Paganism (from classical Latin pāgānus "rural, rustic", later "civilian"), is a term first used in the fourth century by early Christians for people in the Roman Empire who practiced polytheism. This was either because they were increasingly rural and provincial relative to the Christian population, or because they were not milites Christi (soldiers of Christ). Alternate terms in Christian texts for the same group were hellene, gentile, and heathen. Ritual sacrifice was an integral part of ancient Graeco-Roman religion and was regarded as an indication of whether a person was pagan or Christian.
Paganism was originally a pejorative and derogatory term for polytheism, implying its inferiority. Paganism has broadly connoted the "religion of the peasantry". During and after the Middle Ages, the term paganism was applied to any unfamiliar religion, and the term presumed a belief in false god(s). Most modern pagan religions existing today - Modern Paganism, or Neopaganism - express a world view that is pantheistic, polytheistic or animistic; but some are monotheistic.

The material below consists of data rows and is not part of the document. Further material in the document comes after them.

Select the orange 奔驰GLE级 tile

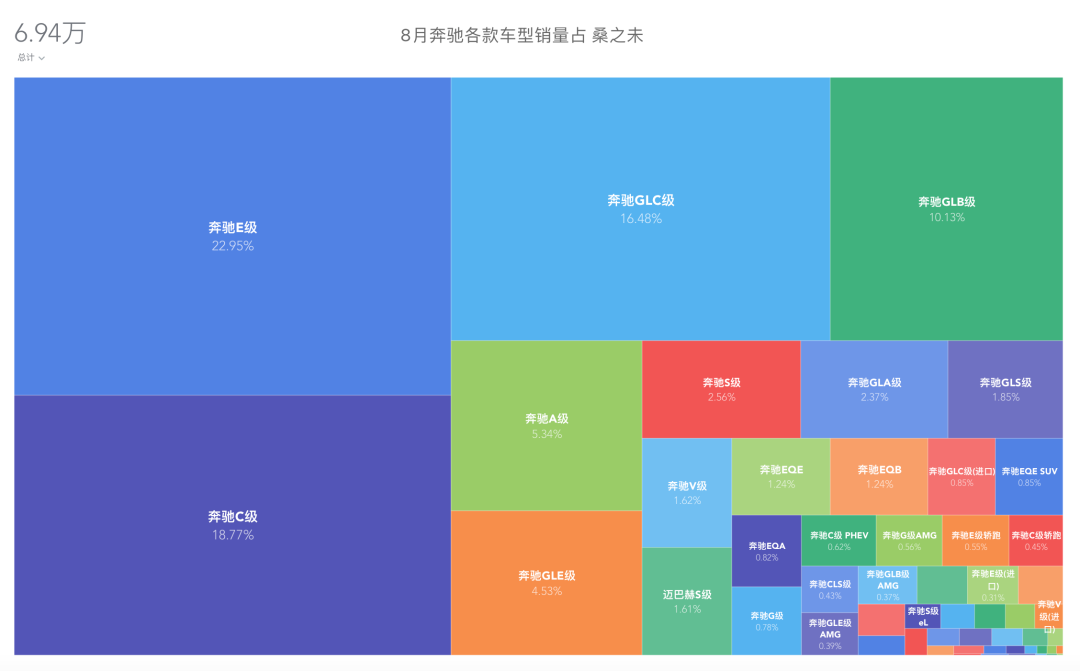[x=546, y=582]
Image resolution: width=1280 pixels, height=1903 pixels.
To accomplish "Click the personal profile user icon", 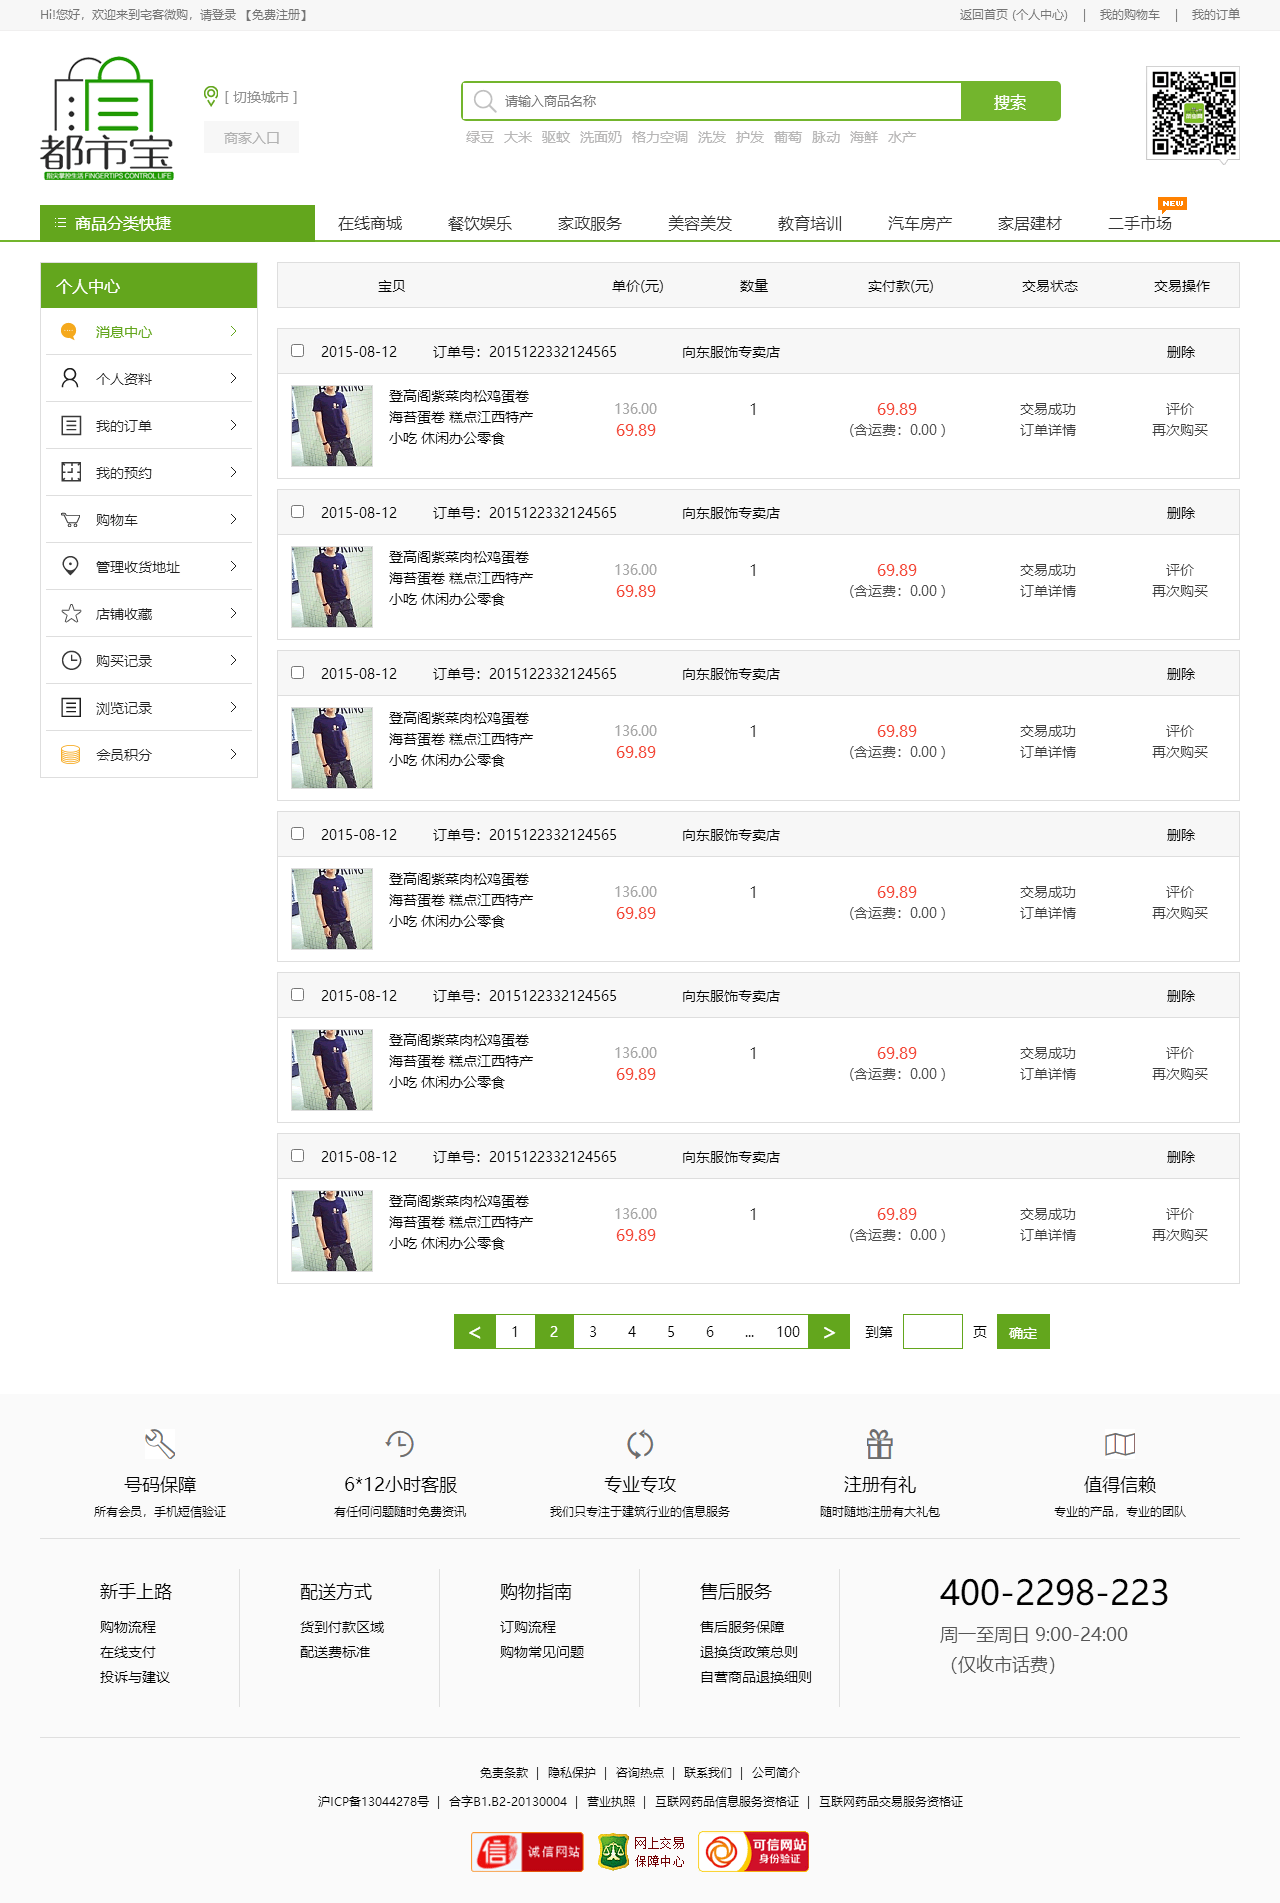I will [70, 378].
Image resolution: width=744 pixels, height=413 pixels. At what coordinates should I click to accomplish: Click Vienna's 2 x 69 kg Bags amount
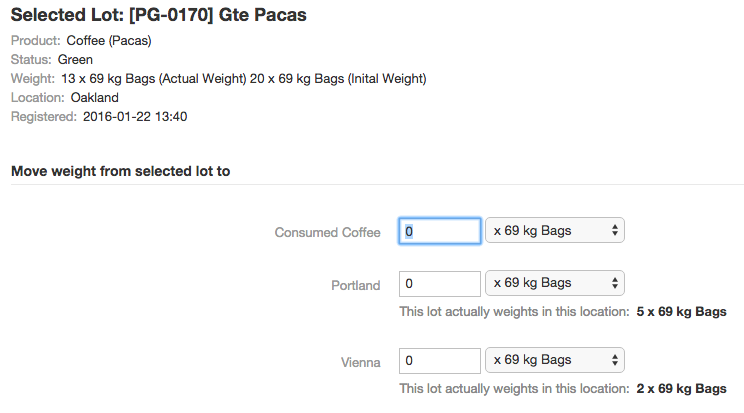[681, 389]
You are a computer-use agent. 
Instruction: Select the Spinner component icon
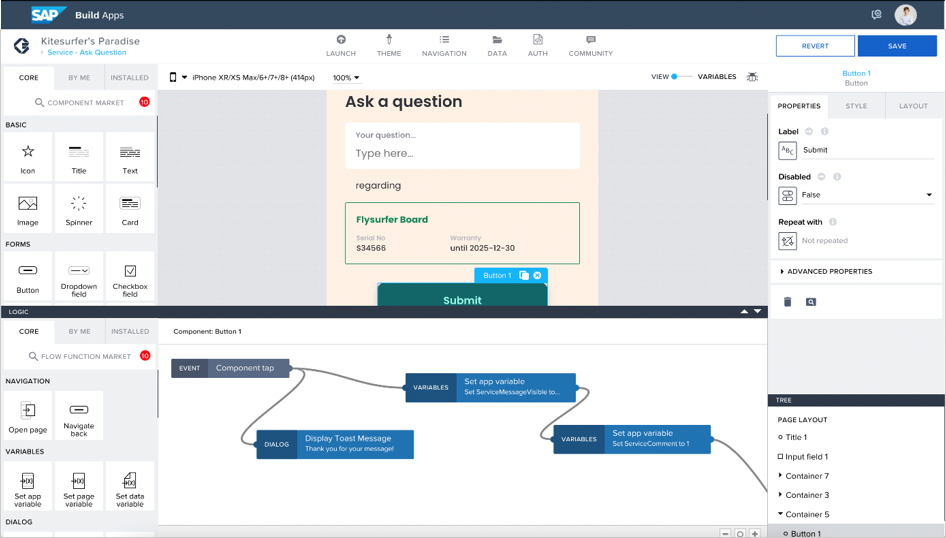pos(79,204)
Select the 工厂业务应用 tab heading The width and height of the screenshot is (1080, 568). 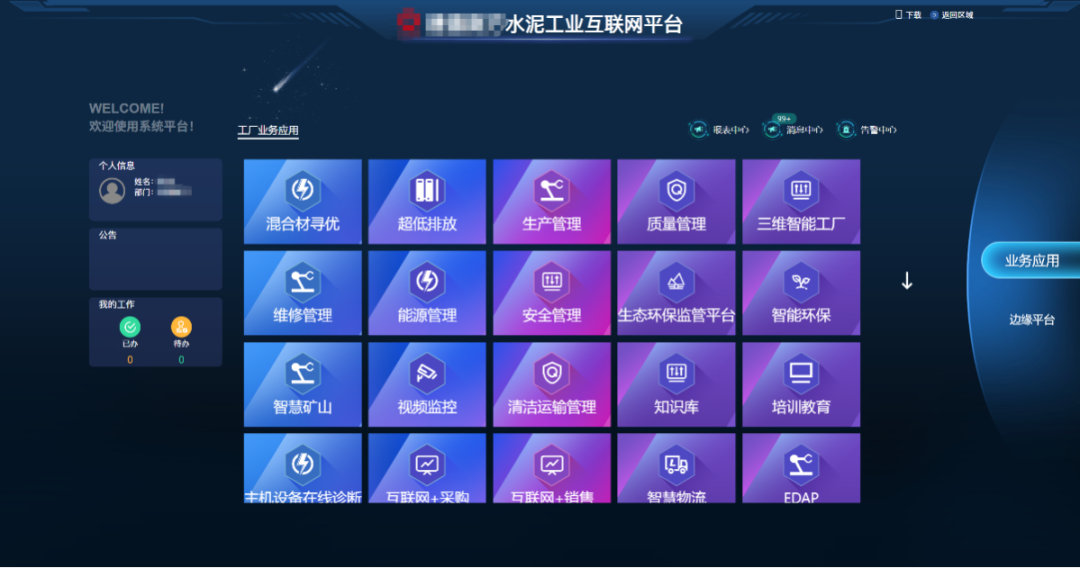tap(268, 131)
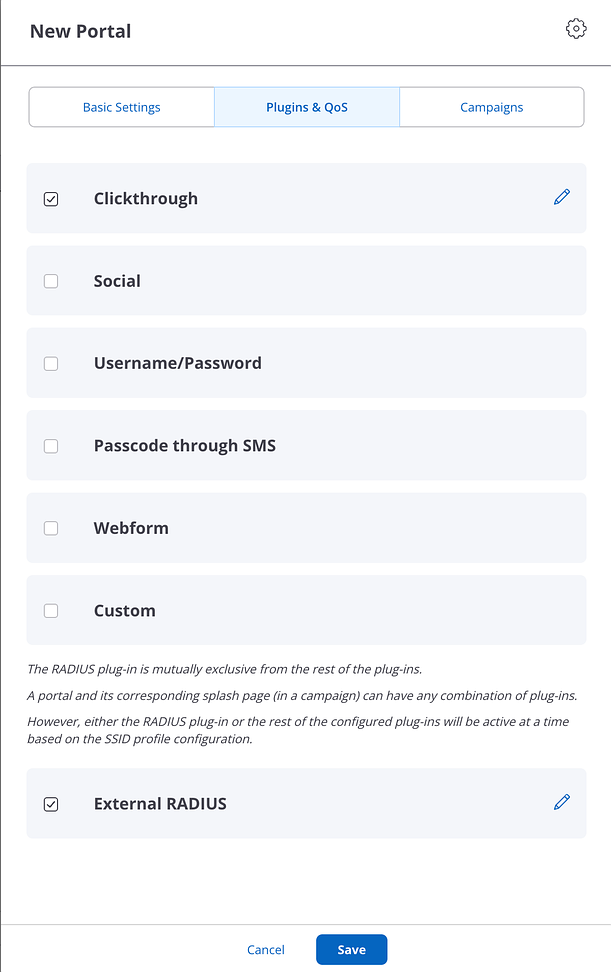The height and width of the screenshot is (972, 611).
Task: Click the Clickthrough plugin row label
Action: 146,199
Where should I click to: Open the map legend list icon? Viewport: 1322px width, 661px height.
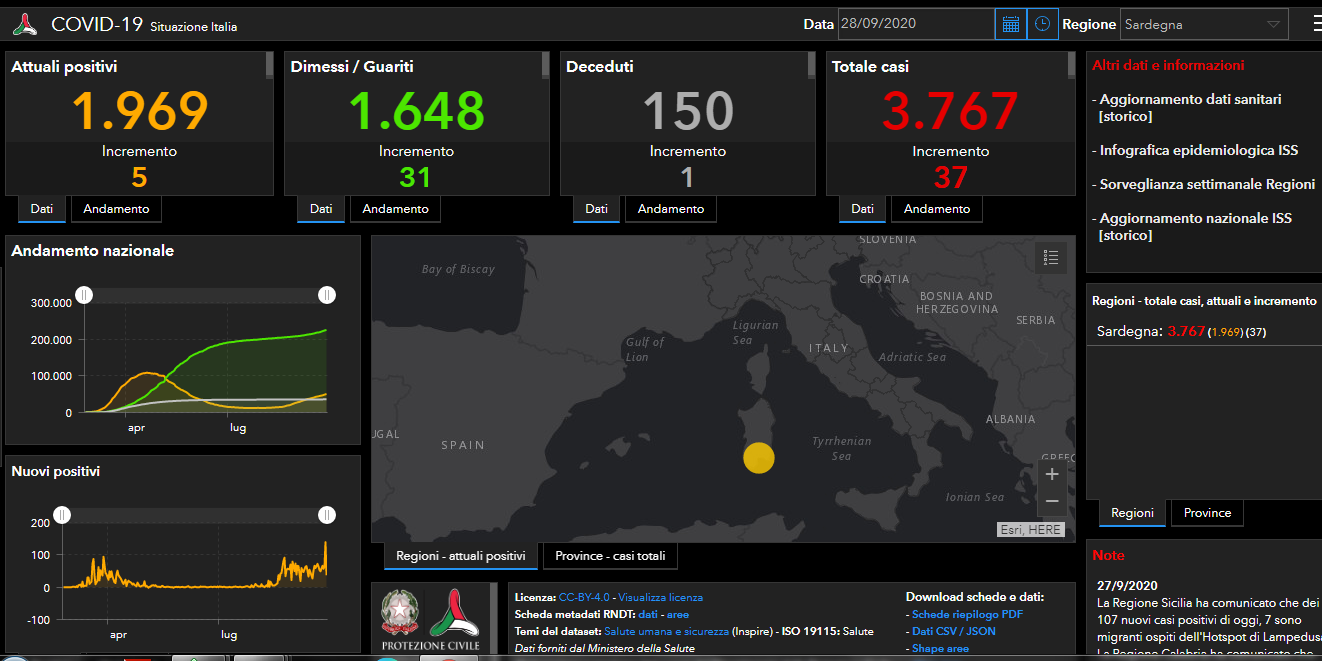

The origin of the application of the term pagan to polytheism is debated. In the 19th century, paganism was adopted as a self-descriptor by members of various artistic groups inspired by the ancient world. In the 20th century, it came to be applied as a self-descriptor by practitioners of Modern Paganism, Neopagan movements and Polytheistic reconstructionists. Modern pagan traditions often incorporate beliefs or practices, such as nature worship, that are different from those in the largest world religions.
Contemporary knowledge of old pagan religions comes from several sources, including anthropological field research records, the evidence of archaeological artifacts, and the historical accounts of ancient writers regarding cultures known to Classical antiquity.
"The Catholic Church has never fostered an attitude of contempt or outright rejection of pagan teachings but, rather, has completed and perfected them with Christian doctrine, after purifying them from all dross of error. So, too, the Church, to a certain extent, consecrated native art and culture..., as well as the special customs and traditional institutions of the people; she has even transformed their feast days, leaving unchanged their methods of computation and their form, but dedicating them to the memory of the martyrs and to the celebration of the sacred Mysteries." We Ourselves have already expressed Our thoughts on this matter as follows: "Wherever artistic and philosophical values exist which are capable of enriching the culture of the human race, the Church fosters and supports these labours of the spirit. The Church, however, which is so full of youthful vigour and is constantly renewed by the breath of the Holy Spirit, is willing, at all times, to recognize, welcome, and even assimilate anything that redounds to the honour of the human mind and heart, whether or not it originates in parts of the world washed by the Mediterranean Sea, which, from the beginning of time, had been destined by God's Providence to be the cradle of the Church." (Papal Encyclical, Princeps Pastorum, 28 November 1959).